Todavia, após as decisões do Supremo Tribunal Federal (STF) no bojo da ADPF 324 e do RE 958.252, além das alterações legislativas (Leis nos 13.429/2017 e 13.467/2017), a presunção absoluta de ilicitude da terceirização da atividade-fim ficou superada na maior parte das atividades econômicas. Na maior parte (e não em todas as atividades), passou-se a admitir a terceirização da atividade-fim da empresa tomadora (ou contratante) dos serviços. 

Diz-se na maior parte, porquanto existem situações em que a terceirização da atividade-fim é ilegal, como no caso dos tripulantes a bordo de aeronave (Lei n.º 13.475/2017) e quando o tomador dos serviços for órgão público (porquanto tal situação configuraria afronta ao concurso público, regra de caráter constitucional).

Afora tais situações, a terceirização de atividade-fim acabou sendo possibilitada pelas Leis nos 13.429/2017 e 13.467/2017, incluindo alterações na Lei n.º 6.019/1974, e pela jurisprudência do E. STF, quando do julgamento da ADPF 324 e do RE 958.252.

O que estas leis e a jurisprudência do STF alteraram então? Elas alteraram a concepção de que toda terceirização de atividade-fim é ilícita. Afastaram a presunção absoluta de ilicitude pelo simples fato de a terceirização envolver atividade-fim.

Ou seja, não se pode mais dizer, de antemão, sem qualquer aferição acerca do modo como se desenvolve a execução da atividade terceirizada, que ela é uma fraude à relação de emprego, uma intermediação de mão de obra, enfim, que ela é ilícita.

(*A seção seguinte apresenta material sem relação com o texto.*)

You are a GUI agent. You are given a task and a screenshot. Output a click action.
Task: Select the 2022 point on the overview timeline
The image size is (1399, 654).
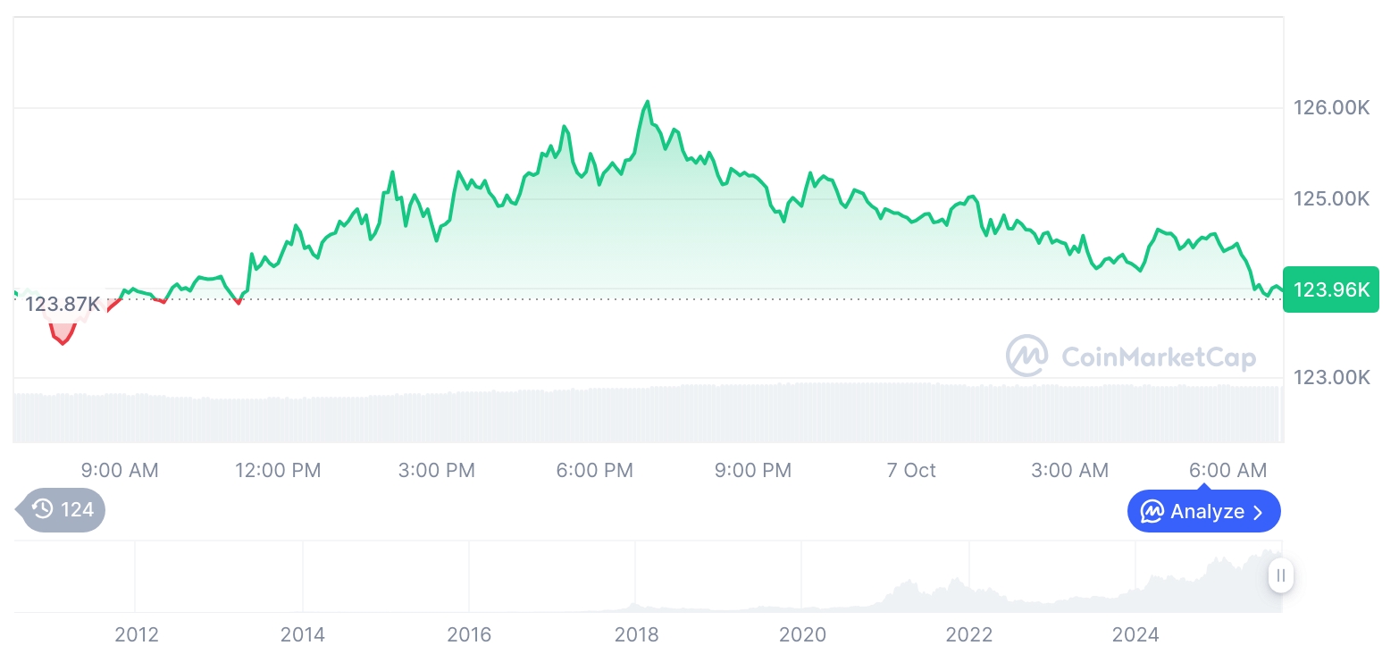point(969,635)
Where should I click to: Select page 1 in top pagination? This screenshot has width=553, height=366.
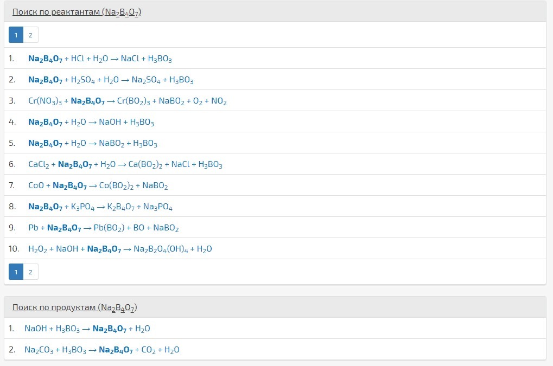point(16,35)

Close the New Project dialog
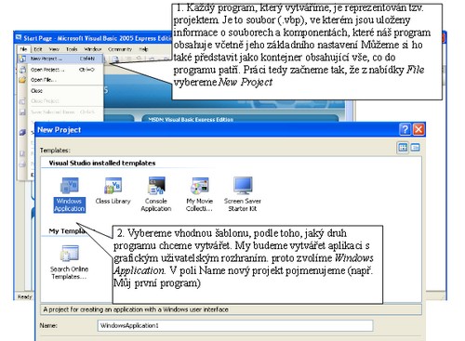419,129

É necessário, para a configuração da ilicitude, verificar o modo como se dá a execução da atividade terceirizada e, a partir daí, constatar se é, de fato, uma terceirização (prestação de serviços a terceiros, na terminologia da nova legislação) ou se é uma intermediação de mão de obra (e, portanto, uma situação de fraude à relação de emprego), logo, ilícita, salvo no caso de trabalho temporário.

Sendo assim, percebe-se que a legislação e a jurisprudência foram, ao longo do tempo, expandindo a possibilidade de utilização da prestação de serviços a terceiros por empresas. Nesse sentido, o presente artigo apresenta um estudo sobre a prestação de serviços a terceiros (ou terceirização) em contraponto com a intermediação de mão de obra, bem como a distinção dessa figura diante da “pejotização”.

Adverte-se que, para os fins deste artigo, utilizar-se-á a expressão “prestação de serviços a terceiros”, introduzida no país pela Lei n.º 13.467/2017 como sinônimo de “terceirização”.